I really don't need all of this.

And thus, back to square one.

At this stage, the options were: spend a little bit of time doing some research and probably find a tool that would suit me, or build a tool myself to do exactly what I needed and nothing more.

You already know what happened.

Introducing Teeny

Teeny is a super simple static site generator built to suit my needs and my needs only.

All it does is generate pages based on HTML templates and Markdown content.

It does very little and is strongly opinionated (read: I was too lazy to build customization/conditional handlers), but has allowed me to build a blog I'm happy with extremely quickly.

Essentially, there are really only 2 concepts you need to think about: templates and pages.

Templates

Templates are plain HTML and should be added to a templates/ subdirectory.

They can contain an element with the id page-content, which is where Teeny adds the HTML generated by parsing the Markdown content.

Pages

Markdown is a first-class citizen in Teeny, so all of your website's pages are defined by a Markdown file.

The file need not have any actual content though, so if you want a page to be defined purely in HTML you just need to create a template that is referenced from a page file.

To specify what template a page should use, you add an HTML comment on the first line of the page file¹, like so:

<!-- template: blog -->

In the above example, Teeny will look for a template called blog.html. If no template is specified, Teeny looks for a default.html file in templates/ and uses that.



Here's an example of Teeny at work.

Side note: Teeny is made of poorly-tested code I wrote in between a trip to the movies and a basketball game. But, if you want to try it, you can install it with npm i -g teeny-cli or yarn global add teeny-cli. The code is available here.

To start a Teeny project, run teeny init. This will create the following in your current directory:

.
├── pages
│   └── index.md
├── static
│   └── main.js
└── templates
    ├── default.html
    └── homepage.html

If you then run teeny build, you'll end up with this:

.
├── pages
│   └── index.md
├── public
│   ├── index.html
│   └── main.js
├── static
│   └── main.js
└── templates
    ├── default.html
    └── homepage.html

index.md uses the homepage template, and together they generate index.html. As is standard with other SSGs, static files are served from public/.

You'll also notice main.js got moved to public/ too. Teeny will actually take all non-template and non-page files from pages/, templates/, and static/ and copy them to public/, following the same structure from the origin directory.
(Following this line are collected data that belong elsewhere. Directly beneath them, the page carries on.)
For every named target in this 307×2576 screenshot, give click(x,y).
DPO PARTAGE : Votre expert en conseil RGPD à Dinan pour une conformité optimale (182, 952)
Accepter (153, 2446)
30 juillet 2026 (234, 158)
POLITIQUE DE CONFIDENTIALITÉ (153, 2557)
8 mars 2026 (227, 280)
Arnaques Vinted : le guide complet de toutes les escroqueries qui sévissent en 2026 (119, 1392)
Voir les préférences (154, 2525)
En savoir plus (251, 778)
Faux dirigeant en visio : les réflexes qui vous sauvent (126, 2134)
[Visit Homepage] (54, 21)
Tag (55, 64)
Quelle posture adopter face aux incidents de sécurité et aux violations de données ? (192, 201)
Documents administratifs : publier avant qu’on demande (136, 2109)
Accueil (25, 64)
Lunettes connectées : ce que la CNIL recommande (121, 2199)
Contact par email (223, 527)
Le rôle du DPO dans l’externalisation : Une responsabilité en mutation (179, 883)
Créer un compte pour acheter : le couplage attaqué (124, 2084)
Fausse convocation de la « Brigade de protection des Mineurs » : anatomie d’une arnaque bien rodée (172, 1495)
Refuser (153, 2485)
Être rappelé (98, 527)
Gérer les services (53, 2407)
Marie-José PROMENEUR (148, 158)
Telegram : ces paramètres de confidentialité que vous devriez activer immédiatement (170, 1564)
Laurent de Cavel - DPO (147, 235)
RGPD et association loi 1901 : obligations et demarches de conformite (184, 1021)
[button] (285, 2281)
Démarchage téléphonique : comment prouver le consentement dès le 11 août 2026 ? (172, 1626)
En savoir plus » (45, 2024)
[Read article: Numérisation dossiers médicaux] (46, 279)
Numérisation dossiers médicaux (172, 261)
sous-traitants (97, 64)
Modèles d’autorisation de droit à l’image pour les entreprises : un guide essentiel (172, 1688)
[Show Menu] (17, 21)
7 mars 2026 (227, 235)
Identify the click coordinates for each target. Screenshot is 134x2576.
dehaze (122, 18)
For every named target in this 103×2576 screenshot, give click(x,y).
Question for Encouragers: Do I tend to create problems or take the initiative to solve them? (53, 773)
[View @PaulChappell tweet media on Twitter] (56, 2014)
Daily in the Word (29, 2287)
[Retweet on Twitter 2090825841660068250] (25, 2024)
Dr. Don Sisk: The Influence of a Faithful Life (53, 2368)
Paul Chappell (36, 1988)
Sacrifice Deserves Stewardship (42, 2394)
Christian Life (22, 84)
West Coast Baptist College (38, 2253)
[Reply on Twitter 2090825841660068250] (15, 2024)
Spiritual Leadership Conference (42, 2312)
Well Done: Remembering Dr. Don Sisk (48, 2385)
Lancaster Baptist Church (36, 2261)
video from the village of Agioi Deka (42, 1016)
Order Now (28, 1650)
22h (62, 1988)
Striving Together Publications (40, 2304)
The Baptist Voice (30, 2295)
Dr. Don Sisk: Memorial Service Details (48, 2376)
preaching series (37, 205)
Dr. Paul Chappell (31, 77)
The reason for this is that I actually didn't want to have "magic" imports, where you have to import static assets from paths that do not correspond to the actual directory structure. As a result, I decided that static files would just live inside templates/ and pages/ as necessary.

Later I did surrender to the static/ directory approach though, as there may be assets both pages and templates want to use. Imports from static/ are "magic", meaning you need to think about the output of teeny build for them to work.

The last command that Teeny supports is teeny develop. This creates an HTTP server to server files from the public/ subdirectory.

It listens for changes to the files and updates the static files on the fly (naively, by just rebuilding everything each time it detects a change).

The final touches

Once I finished building Teeny, it took me very little time to get this blog up and running.

I slapped Pico.css on my templates, making the site instantly look 100x better (big shoutout to them, I love it), and to deploy a new version I just run:

teeny build && gh-pages -d public/

And that's all - that's how I got this blog all sorted out in about half a day.

Footnotes

[1]: This has since changed. Teeny now uses a frontmatter to specify page templates. Check out Teeny's README for more details. And shoutout to HackerNews user franciscop for the suggestion.